A Flexible Spending Account (FSA) can be an excellent tool for managing your out-of-pocket medical costs using pre-tax money. This means you can save money by setting aside funds to cover medical expenses not covered by insurance. If you're new to FSAs, you might be unsure about how much you should contribute.
If you don't contribute enough, you'll quickly deplete your funds and end up paying the remaining costs with post-tax dollars. On the other hand, contributing too much could result in losing any unused funds by the end of the year.
To determine how much to contribute to your FSA, consider the medical expenses you expect in the upcoming year, suggests Myles Ma, a health care expert at the insurance comparison site Policygenius. Create a list of doctor visits, therapy sessions, prescriptions, dental copays, eye appointments, glasses, contact lenses, and any other health-related expenses you anticipate for the year, as Ma recommends.
If you didn’t keep track of your spending in these areas this year, consider the essential medical services you’re likely to need in the upcoming year. This could include a routine physical, a visit to the doctor for a lingering cold, two dental cleanings, and a new pair of glasses. For more complex medical needs, you may want to factor in additional FSA-eligible expenses like pain relievers, sunscreen, allergy medication, and contraceptives.
For estimating your medical or dependent care expenses, I recommend Cigna’s calculator, which guides you through the process and helps you determine the ideal contribution amount.

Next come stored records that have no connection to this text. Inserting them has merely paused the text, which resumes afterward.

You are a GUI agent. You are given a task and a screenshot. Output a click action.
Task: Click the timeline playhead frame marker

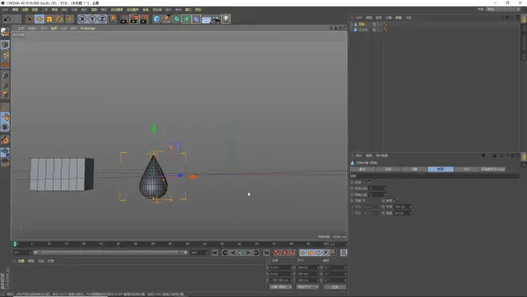[15, 244]
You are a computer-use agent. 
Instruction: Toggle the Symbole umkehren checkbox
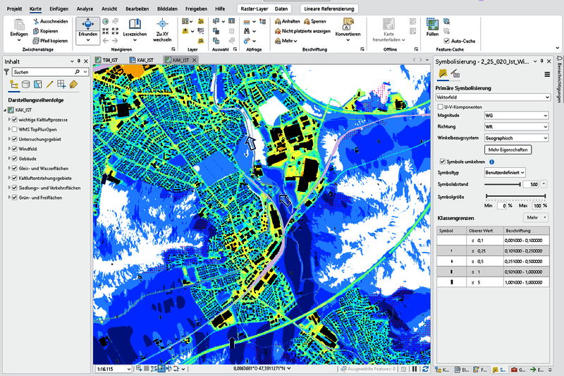click(x=443, y=162)
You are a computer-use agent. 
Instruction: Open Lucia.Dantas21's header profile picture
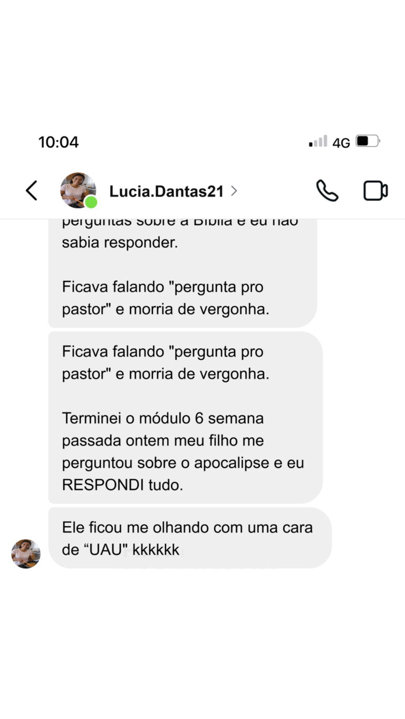pyautogui.click(x=78, y=190)
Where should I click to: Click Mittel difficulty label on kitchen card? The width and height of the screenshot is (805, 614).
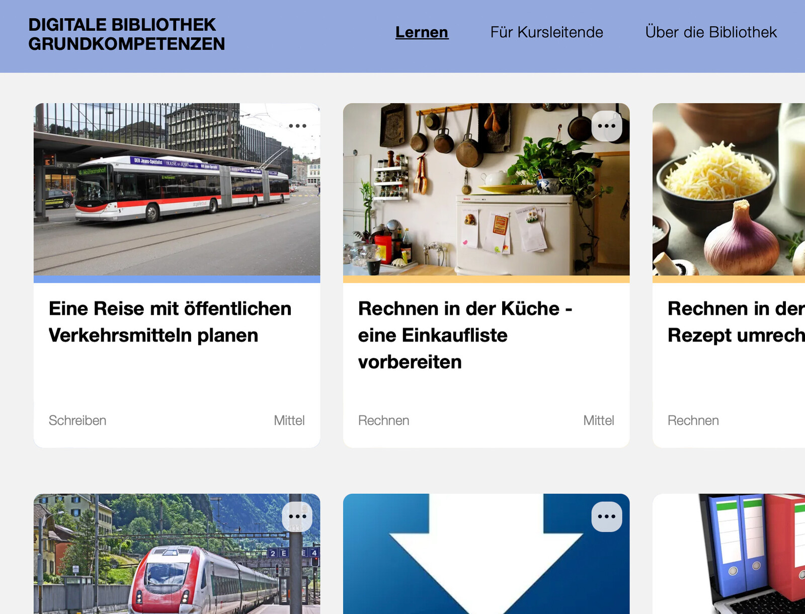(599, 421)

If your health insurance plan includes a deductible, Myles Ma advises that you should aim to have enough saved, between your savings and FSA, to cover that deductible. However, he cautions against overloading your FSA in preparation for worst-case scenarios. “Ensure that you're not contributing more than you can reasonably spend in your FSA, or else you’ll be left scrambling to buy hundreds of dollars’ worth of bandages at year-end,” he said. “Unlike an HSA, FSA funds typically do not carry over into the next year.” Ma emphasizes that contributing too much without a plan to spend it on covered expenses is one of the most common mistakes with FSAs.
The maximum you can contribute to your FSA is $2,750 (or $5,000 for dependent care), so while you can't go too far with your contributions, it can still be a significant amount if you don't accurately estimate your eligible expenses for the year. Remember, some employers allow you to carry over up to $500 into the next year or give a 2.5-month grace period to use any remaining funds, but this option is not available with all employers.